Copy, without a single change, each line from the one that holds "Task: Click the green Enter checkmark icon" to the bottom of the entries below, and drop any pictures.

[Screenshot grounding data]
.....
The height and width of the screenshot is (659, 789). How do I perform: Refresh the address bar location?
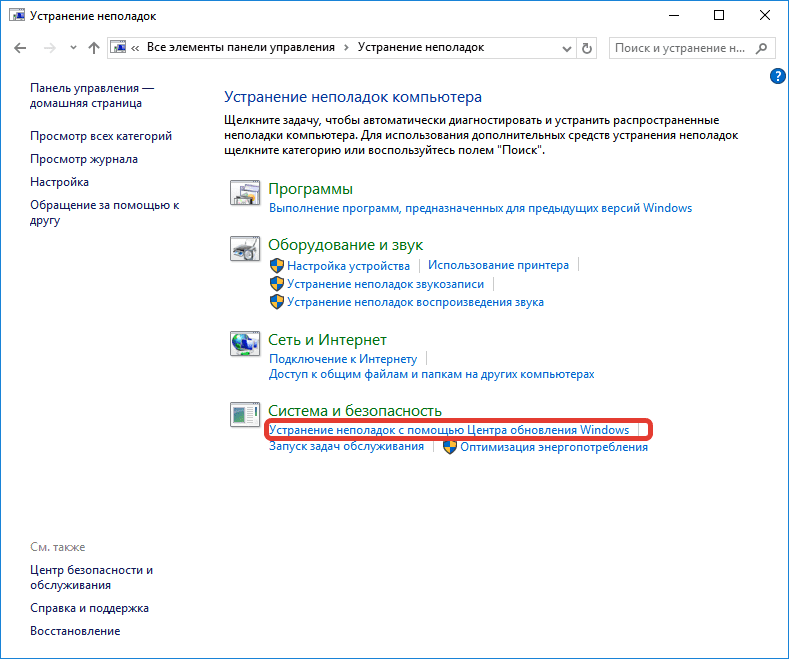pyautogui.click(x=587, y=48)
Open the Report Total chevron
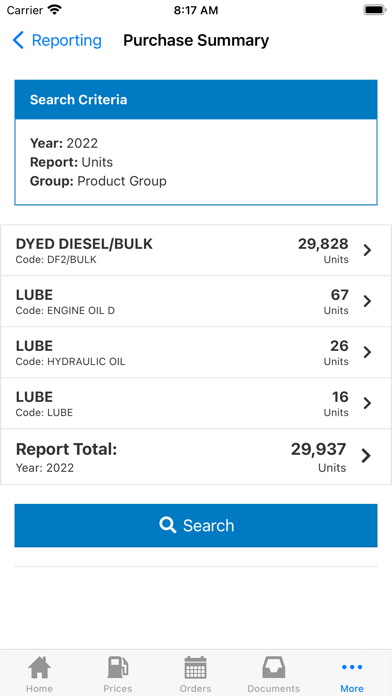This screenshot has width=392, height=696. 366,456
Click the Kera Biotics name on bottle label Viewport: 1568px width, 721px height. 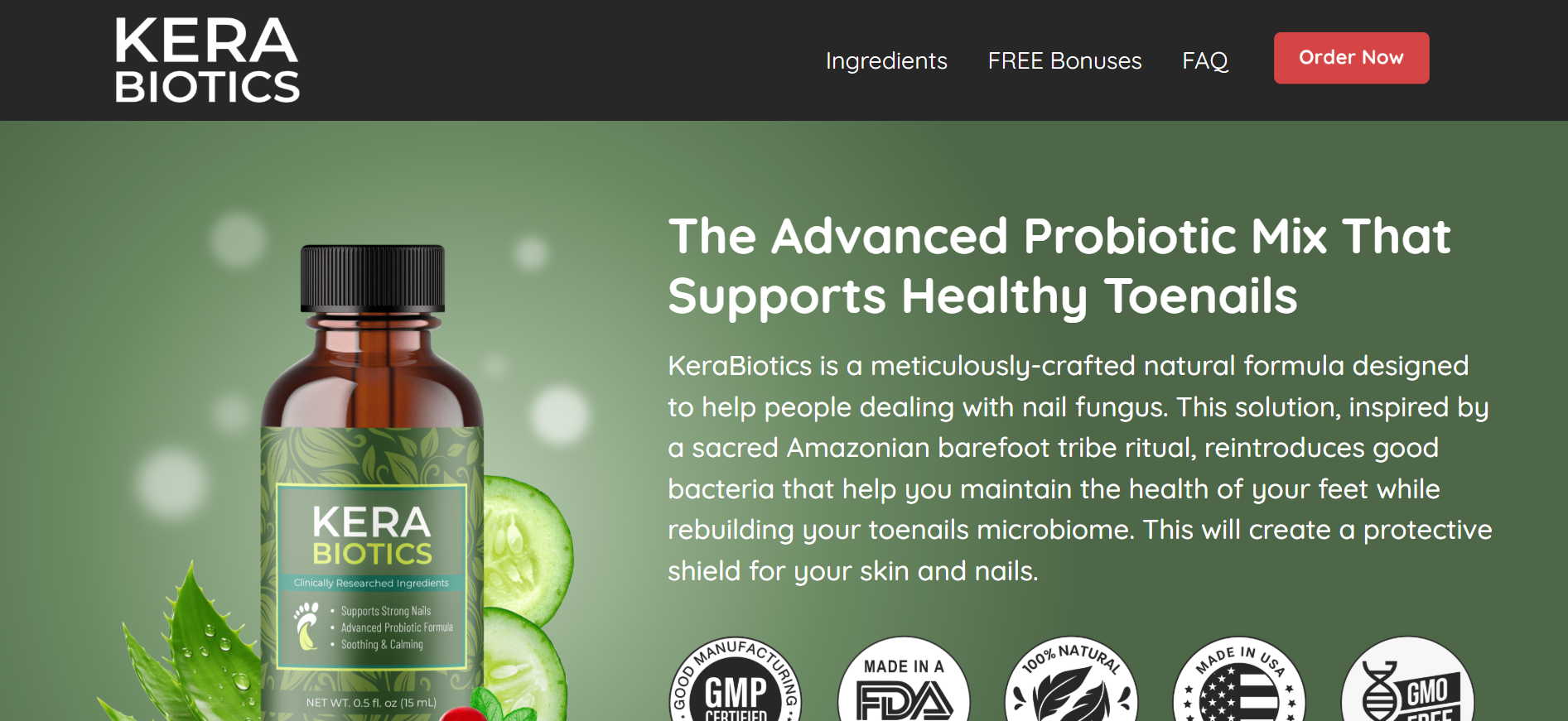372,536
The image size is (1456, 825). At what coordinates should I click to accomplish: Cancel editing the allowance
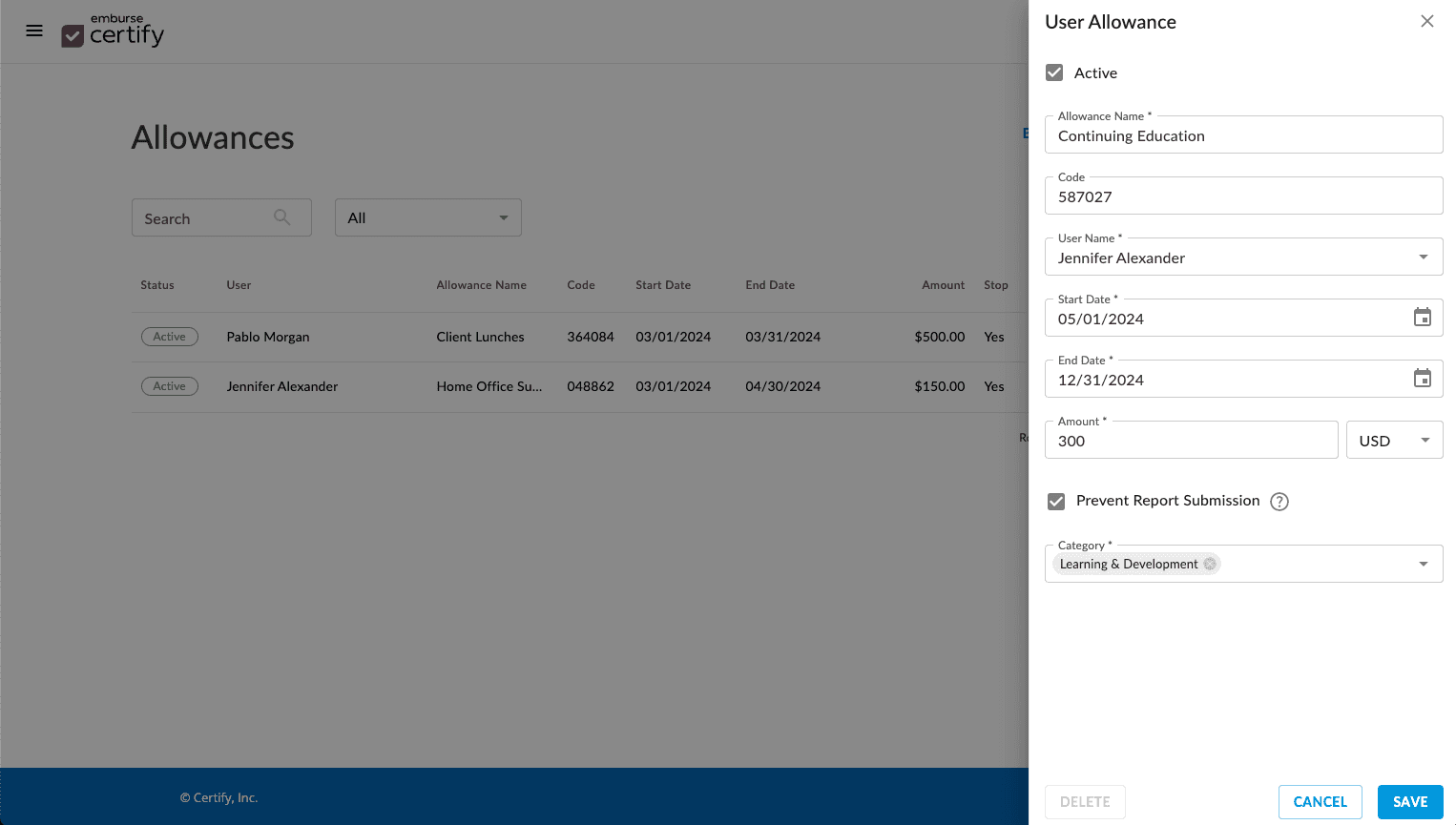tap(1320, 802)
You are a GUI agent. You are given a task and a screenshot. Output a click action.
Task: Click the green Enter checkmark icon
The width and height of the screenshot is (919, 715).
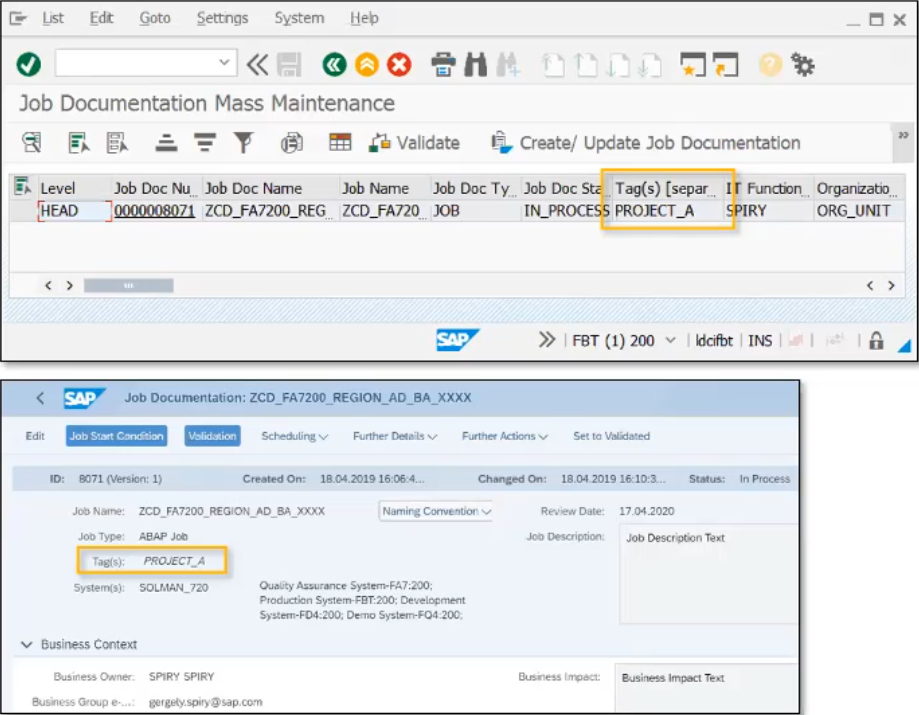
.....
**Finished task**.
Task: Click the green Enter checkmark icon
The width and height of the screenshot is (919, 715).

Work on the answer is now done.